Researchers Discover Way to Predict Treatment Success for Disfiguring Skin Disease

It’s commonly said that the cure can be worse than the disease. That’s the case with current treatments for cutaneous leishmaniasis, a devastating skin infection that strikes nearly 1 million people a year, mostly in Africa and South America, and can lead to debilitating disability and deep social stigma.

There is no vaccine and existing treatments are problematic: Patients may feel sick for weeks while being treated. Those who give up waiting for improvements may stop treatment or visit another doctor to repeat the process. And even if they are cured, they’re likely to bear scars forever.

A study published Friday in the journal Nature Communications could transform how health care providers approach treating this disfiguring disease, caused by the Leishmania parasite. A team of researchers from the University of Maryland and the Centro Internacional de Entrenamiento e Investigaciones Médicas (CIDEIM) in Colombia discovered a way to predict whether patients will respond to the most common treatment, potentially saving them from months of expensive, ineffective and toxic medication.

UMD Professor of cell biology and molecular genetics Najib El-Sayed, co-lead author of the study, noted that the standard drug used to treat the disease, meglumine antimoniate, typically fails in about 40-70% of patients.

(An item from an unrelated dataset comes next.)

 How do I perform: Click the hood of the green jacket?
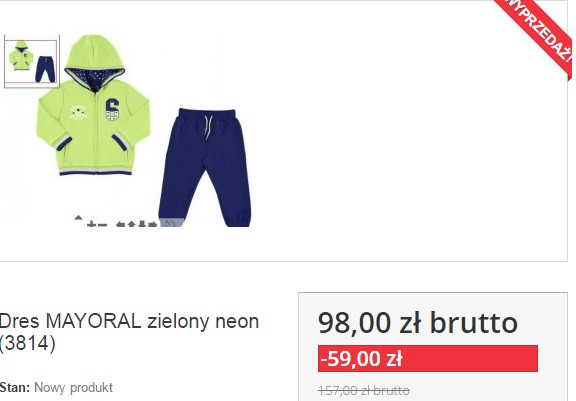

“This failure rate holds even when patients complete the full course of the treatment, which takes up to 14 weeks,” El-Sayed said. “Finding out how effective the medication will be on a patient early on is very important because it can prevent weeks or months of ineffective treatment and help patients access more suitable alternatives much sooner.”

The team found that patients who failed to respond to meglumine antimoniate showed a distinctive pattern in their immune system, a sustained inflammatory state called a type I interferon response. This response is usually a crucial part of the body’s early response system against viruses, helping cells detect a pathogen and recruiting resources to fight against it.

“While this response is essential for fighting some infections, we found that when it remains elevated for too long, it can interfere with the treatment and healing process in patients with cutaneous leishmaniasis,” El-Sayed explained. “This elevated type I interferon response was observed across several innate immune cell types we analyzed in patient blood samples. By tracking these changes throughout the treatment process, we identified a clear pattern that distinguishes patients who successfully recover from those who won’t respond to standard medication.”

The researchers also developed a sophisticated scoring system that can accurately predict treatment outcomes for newly diagnosed patients using advanced machine learning techniques. By analyzing the activity of just nine genes, they could predict whether the treatment would work on a cutaneous leishmaniasis patient with 90% accuracy.

“This is significant progress for health care providers and scientists working to improve outcomes for cutaneous leishmaniasis patients,” said Maria Adelaida Gomez, a microbiologist with CIDEIM and co-lead author of the study. “The disease is starting to move to new places such as the United States, which means we need these resources more than ever.”

While the current test requires sophisticated laboratory equipment, the team is already working to produce a more portable and user-friendly version of the technology for doctors to use in the field. The researchers hope their new findings, particularly regarding the type I interferon pathway, could be a promising avenue for developing new therapeutics for cutaneous leishmaniasis. Their conclusions represent a shift from more traditional approaches —which usually focus solely on eliminating the parasite—to treatment methods that also consider the patient’s natural immune responses.

“It’s really one of the first attempts to translate laboratory findings of this disease into practical applications,” El-Sayed said. “Understanding why some patients don’t respond to treatment has been a major challenge in managing this disease. This work opens the door to precision medicine and developing better strategies that can personalize treatment for a wide range of patients.”